* WHAT YOU ARE ASKED TO DO *
Repeat every record below exactly as written.

* GIVEN DATA *
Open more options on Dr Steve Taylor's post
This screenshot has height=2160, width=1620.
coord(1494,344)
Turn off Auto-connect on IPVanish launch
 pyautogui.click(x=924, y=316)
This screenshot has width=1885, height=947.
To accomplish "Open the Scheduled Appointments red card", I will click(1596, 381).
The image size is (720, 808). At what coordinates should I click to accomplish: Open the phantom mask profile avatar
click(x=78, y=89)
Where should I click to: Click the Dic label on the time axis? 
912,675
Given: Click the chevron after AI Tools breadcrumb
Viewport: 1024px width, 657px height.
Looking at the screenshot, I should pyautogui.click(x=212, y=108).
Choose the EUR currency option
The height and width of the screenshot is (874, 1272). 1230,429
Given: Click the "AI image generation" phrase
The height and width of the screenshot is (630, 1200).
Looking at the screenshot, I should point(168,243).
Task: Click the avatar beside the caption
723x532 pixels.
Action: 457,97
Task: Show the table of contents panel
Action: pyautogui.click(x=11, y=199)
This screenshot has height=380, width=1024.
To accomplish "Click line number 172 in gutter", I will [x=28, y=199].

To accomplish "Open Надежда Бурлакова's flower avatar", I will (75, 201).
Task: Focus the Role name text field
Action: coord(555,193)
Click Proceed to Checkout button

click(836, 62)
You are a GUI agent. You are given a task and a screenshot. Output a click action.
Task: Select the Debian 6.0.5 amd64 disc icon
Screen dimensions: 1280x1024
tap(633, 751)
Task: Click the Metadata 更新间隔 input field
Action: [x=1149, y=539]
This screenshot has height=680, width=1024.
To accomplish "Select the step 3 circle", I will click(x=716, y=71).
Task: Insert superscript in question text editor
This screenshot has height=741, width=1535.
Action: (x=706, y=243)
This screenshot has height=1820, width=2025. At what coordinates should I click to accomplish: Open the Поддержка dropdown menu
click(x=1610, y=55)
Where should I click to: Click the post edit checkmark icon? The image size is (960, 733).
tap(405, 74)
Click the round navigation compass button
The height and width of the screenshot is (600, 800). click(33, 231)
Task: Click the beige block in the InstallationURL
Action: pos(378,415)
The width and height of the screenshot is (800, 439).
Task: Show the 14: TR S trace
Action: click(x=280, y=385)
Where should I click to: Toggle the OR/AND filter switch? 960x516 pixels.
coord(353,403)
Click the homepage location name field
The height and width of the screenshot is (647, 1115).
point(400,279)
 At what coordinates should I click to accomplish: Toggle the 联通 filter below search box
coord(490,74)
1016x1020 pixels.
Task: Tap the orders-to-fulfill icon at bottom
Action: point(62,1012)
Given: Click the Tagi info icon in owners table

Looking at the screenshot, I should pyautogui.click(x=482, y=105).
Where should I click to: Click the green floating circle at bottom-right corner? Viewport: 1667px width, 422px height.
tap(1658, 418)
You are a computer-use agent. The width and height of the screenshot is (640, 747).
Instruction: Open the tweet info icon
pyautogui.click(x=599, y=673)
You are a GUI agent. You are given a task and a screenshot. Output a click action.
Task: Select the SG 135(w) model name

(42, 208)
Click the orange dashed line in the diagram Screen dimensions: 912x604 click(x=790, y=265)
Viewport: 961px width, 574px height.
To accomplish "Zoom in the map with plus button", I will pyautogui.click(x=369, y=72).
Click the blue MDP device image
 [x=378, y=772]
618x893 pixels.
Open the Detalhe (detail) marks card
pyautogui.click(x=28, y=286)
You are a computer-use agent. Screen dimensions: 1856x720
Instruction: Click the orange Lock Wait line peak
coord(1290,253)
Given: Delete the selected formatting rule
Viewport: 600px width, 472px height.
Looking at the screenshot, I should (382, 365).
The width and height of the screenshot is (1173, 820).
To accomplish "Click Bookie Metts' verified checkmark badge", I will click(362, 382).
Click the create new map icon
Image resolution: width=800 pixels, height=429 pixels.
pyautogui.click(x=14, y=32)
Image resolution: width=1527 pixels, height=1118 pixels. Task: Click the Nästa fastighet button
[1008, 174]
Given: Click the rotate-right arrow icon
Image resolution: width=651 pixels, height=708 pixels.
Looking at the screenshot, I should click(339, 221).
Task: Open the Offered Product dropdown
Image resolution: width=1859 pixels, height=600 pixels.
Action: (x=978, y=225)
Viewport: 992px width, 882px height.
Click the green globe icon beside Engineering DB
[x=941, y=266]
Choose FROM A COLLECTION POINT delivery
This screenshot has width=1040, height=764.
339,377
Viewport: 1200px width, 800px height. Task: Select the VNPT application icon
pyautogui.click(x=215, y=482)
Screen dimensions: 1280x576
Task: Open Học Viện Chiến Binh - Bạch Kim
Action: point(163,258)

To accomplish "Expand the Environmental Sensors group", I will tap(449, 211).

* SOLUTION FOR THIS EXERCISE *
Open more options on Dr Steve Taylor's post
This screenshot has height=2160, width=1620.
coord(1494,344)
Turn off Auto-connect on IPVanish launch
 pyautogui.click(x=924, y=316)
This screenshot has width=1885, height=947.
To accomplish "Open the Scheduled Appointments red card", I will click(1596, 381).
The image size is (720, 808). At what coordinates should I click to accomplish: Open the phantom mask profile avatar
click(x=78, y=89)
Where should I click to: Click the Dic label on the time axis? 
912,675
Given: Click the chevron after AI Tools breadcrumb
Viewport: 1024px width, 657px height.
Looking at the screenshot, I should pyautogui.click(x=212, y=108).
Choose the EUR currency option
The height and width of the screenshot is (874, 1272). 1230,429
Given: Click the "AI image generation" phrase
The height and width of the screenshot is (630, 1200).
Looking at the screenshot, I should point(168,243).
Task: Click the avatar beside the caption
723x532 pixels.
Action: 457,97
Task: Show the table of contents panel
Action: pyautogui.click(x=11, y=199)
This screenshot has height=380, width=1024.
To accomplish "Click line number 172 in gutter", I will [x=28, y=199].

To accomplish "Open Надежда Бурлакова's flower avatar", I will (75, 201).
Task: Focus the Role name text field
Action: coord(555,193)
Click Proceed to Checkout button

click(836, 62)
You are a GUI agent. You are given a task and a screenshot. Output a click action.
Task: Select the Debian 6.0.5 amd64 disc icon
Screen dimensions: 1280x1024
tap(633, 751)
Task: Click the Metadata 更新间隔 input field
Action: [x=1149, y=539]
This screenshot has height=680, width=1024.
To accomplish "Select the step 3 circle", I will click(x=716, y=71).
Task: Insert superscript in question text editor
This screenshot has height=741, width=1535.
Action: (x=706, y=243)
This screenshot has height=1820, width=2025. At what coordinates should I click to accomplish: Open the Поддержка dropdown menu
click(x=1610, y=55)
Where should I click to: Click the post edit checkmark icon? The image size is (960, 733).
tap(405, 74)
Click the round navigation compass button
The height and width of the screenshot is (600, 800). click(33, 231)
Task: Click the beige block in the InstallationURL
Action: pos(378,415)
The width and height of the screenshot is (800, 439).
Task: Show the 14: TR S trace
Action: click(x=280, y=385)
Where should I click to: Toggle the OR/AND filter switch? 960x516 pixels.
coord(353,403)
Click the homepage location name field
The height and width of the screenshot is (647, 1115).
point(400,279)
 At what coordinates should I click to accomplish: Toggle the 联通 filter below search box
coord(490,74)
1016x1020 pixels.
Task: Tap the orders-to-fulfill icon at bottom
Action: point(62,1012)
Given: Click the Tagi info icon in owners table

Looking at the screenshot, I should pyautogui.click(x=482, y=105).
Where should I click to: Click the green floating circle at bottom-right corner? Viewport: 1667px width, 422px height.
tap(1658, 418)
You are a computer-use agent. The width and height of the screenshot is (640, 747).
Instruction: Open the tweet info icon
pyautogui.click(x=599, y=673)
You are a GUI agent. You are given a task and a screenshot. Output a click action.
Task: Select the SG 135(w) model name

(42, 208)
Click the orange dashed line in the diagram Screen dimensions: 912x604 click(x=790, y=265)
Viewport: 961px width, 574px height.
To accomplish "Zoom in the map with plus button", I will pyautogui.click(x=369, y=72).
Click the blue MDP device image
 [x=378, y=772]
618x893 pixels.
Open the Detalhe (detail) marks card
pyautogui.click(x=28, y=286)
You are a computer-use agent. Screen dimensions: 1856x720
Instruction: Click the orange Lock Wait line peak
coord(1290,253)
Given: Delete the selected formatting rule
Viewport: 600px width, 472px height.
Looking at the screenshot, I should (382, 365).
The width and height of the screenshot is (1173, 820).
To accomplish "Click Bookie Metts' verified checkmark badge", I will click(362, 382).
Click the create new map icon
Image resolution: width=800 pixels, height=429 pixels.
pyautogui.click(x=14, y=32)
Image resolution: width=1527 pixels, height=1118 pixels. Task: Click the Nästa fastighet button
[1008, 174]
Given: Click the rotate-right arrow icon
Image resolution: width=651 pixels, height=708 pixels.
Looking at the screenshot, I should click(339, 221).
Task: Open the Offered Product dropdown
Image resolution: width=1859 pixels, height=600 pixels.
Action: (x=978, y=225)
Viewport: 992px width, 882px height.
Click the green globe icon beside Engineering DB
[x=941, y=266]
Choose FROM A COLLECTION POINT delivery
This screenshot has width=1040, height=764.
339,377
Viewport: 1200px width, 800px height. Task: Select the VNPT application icon
pyautogui.click(x=215, y=482)
Screen dimensions: 1280x576
Task: Open Học Viện Chiến Binh - Bạch Kim
Action: point(163,258)

To accomplish "Expand the Environmental Sensors group", I will tap(449, 211).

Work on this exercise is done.